Segment Start: EXTRACTED INFORMATION
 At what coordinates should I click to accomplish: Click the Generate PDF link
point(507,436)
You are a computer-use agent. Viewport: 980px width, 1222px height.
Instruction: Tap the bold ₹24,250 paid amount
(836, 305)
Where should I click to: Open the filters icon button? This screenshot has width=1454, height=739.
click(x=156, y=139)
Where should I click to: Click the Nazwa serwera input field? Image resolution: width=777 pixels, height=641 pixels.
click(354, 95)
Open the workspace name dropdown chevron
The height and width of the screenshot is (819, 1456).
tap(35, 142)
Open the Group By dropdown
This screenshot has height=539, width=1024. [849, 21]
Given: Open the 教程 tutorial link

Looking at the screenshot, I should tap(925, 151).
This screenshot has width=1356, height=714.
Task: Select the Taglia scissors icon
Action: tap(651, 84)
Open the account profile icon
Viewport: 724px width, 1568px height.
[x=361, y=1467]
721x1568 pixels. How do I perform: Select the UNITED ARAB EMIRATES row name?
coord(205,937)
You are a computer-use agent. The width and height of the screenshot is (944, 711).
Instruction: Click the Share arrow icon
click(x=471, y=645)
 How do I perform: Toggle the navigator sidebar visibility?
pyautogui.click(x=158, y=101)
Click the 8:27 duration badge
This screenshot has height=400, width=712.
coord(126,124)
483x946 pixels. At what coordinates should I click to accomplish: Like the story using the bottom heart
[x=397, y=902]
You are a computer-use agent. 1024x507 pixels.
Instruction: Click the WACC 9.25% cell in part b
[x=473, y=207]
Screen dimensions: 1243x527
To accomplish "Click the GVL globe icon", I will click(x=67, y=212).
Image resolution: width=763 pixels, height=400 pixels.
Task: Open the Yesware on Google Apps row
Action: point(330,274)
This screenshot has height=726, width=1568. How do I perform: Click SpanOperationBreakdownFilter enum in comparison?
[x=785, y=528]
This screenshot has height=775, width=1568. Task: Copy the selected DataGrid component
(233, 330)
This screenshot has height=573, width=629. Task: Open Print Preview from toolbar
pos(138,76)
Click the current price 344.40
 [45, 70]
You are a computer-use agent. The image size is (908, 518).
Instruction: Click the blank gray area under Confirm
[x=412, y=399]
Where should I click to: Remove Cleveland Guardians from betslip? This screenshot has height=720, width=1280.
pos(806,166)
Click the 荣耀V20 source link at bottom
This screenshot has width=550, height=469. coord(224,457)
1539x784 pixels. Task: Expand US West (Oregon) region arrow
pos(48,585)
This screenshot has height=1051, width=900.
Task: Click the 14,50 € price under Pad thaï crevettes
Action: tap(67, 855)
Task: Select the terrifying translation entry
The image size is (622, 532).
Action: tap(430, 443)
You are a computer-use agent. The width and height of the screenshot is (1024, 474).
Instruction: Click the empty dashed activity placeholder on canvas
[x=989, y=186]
Segment End: EXTRACTED INFORMATION
* _TASK BRIEF_:
Print all of the data exactly as it stands above.

* _WRITTEN ANSWER_:
 At what coordinates should I click to accomplish: Click the Generate PDF link
point(507,436)
You are a computer-use agent. Viewport: 980px width, 1222px height.
Instruction: Tap the bold ₹24,250 paid amount
(836, 305)
Where should I click to: Open the filters icon button? This screenshot has width=1454, height=739.
click(x=156, y=139)
Where should I click to: Click the Nazwa serwera input field? Image resolution: width=777 pixels, height=641 pixels.
click(354, 95)
Open the workspace name dropdown chevron
The height and width of the screenshot is (819, 1456).
tap(35, 142)
Open the Group By dropdown
This screenshot has height=539, width=1024. [849, 21]
Given: Open the 教程 tutorial link

Looking at the screenshot, I should tap(925, 151).
This screenshot has width=1356, height=714.
Task: Select the Taglia scissors icon
Action: tap(651, 84)
Open the account profile icon
Viewport: 724px width, 1568px height.
[x=361, y=1467]
721x1568 pixels. How do I perform: Select the UNITED ARAB EMIRATES row name?
coord(205,937)
You are a computer-use agent. The width and height of the screenshot is (944, 711).
Instruction: Click the Share arrow icon
click(x=471, y=645)
 How do I perform: Toggle the navigator sidebar visibility?
pyautogui.click(x=158, y=101)
Click the 8:27 duration badge
This screenshot has height=400, width=712.
coord(126,124)
483x946 pixels. At what coordinates should I click to accomplish: Like the story using the bottom heart
[x=397, y=902]
You are a computer-use agent. 1024x507 pixels.
Instruction: Click the WACC 9.25% cell in part b
[x=473, y=207]
Screen dimensions: 1243x527
To accomplish "Click the GVL globe icon", I will click(x=67, y=212).
Image resolution: width=763 pixels, height=400 pixels.
Task: Open the Yesware on Google Apps row
Action: point(330,274)
This screenshot has height=726, width=1568. How do I perform: Click SpanOperationBreakdownFilter enum in comparison?
[x=785, y=528]
This screenshot has height=775, width=1568. Task: Copy the selected DataGrid component
(233, 330)
This screenshot has height=573, width=629. Task: Open Print Preview from toolbar
pos(138,76)
Click the current price 344.40
 [45, 70]
You are a computer-use agent. The image size is (908, 518).
Instruction: Click the blank gray area under Confirm
[x=412, y=399]
Where should I click to: Remove Cleveland Guardians from betslip? This screenshot has height=720, width=1280.
pos(806,166)
Click the 荣耀V20 source link at bottom
This screenshot has width=550, height=469. coord(224,457)
1539x784 pixels. Task: Expand US West (Oregon) region arrow
pos(48,585)
This screenshot has height=1051, width=900.
Task: Click the 14,50 € price under Pad thaï crevettes
Action: tap(67, 855)
Task: Select the terrifying translation entry
The image size is (622, 532).
Action: tap(430, 443)
You are a computer-use agent. The width and height of the screenshot is (1024, 474).
Instruction: Click the empty dashed activity placeholder on canvas
[x=989, y=186]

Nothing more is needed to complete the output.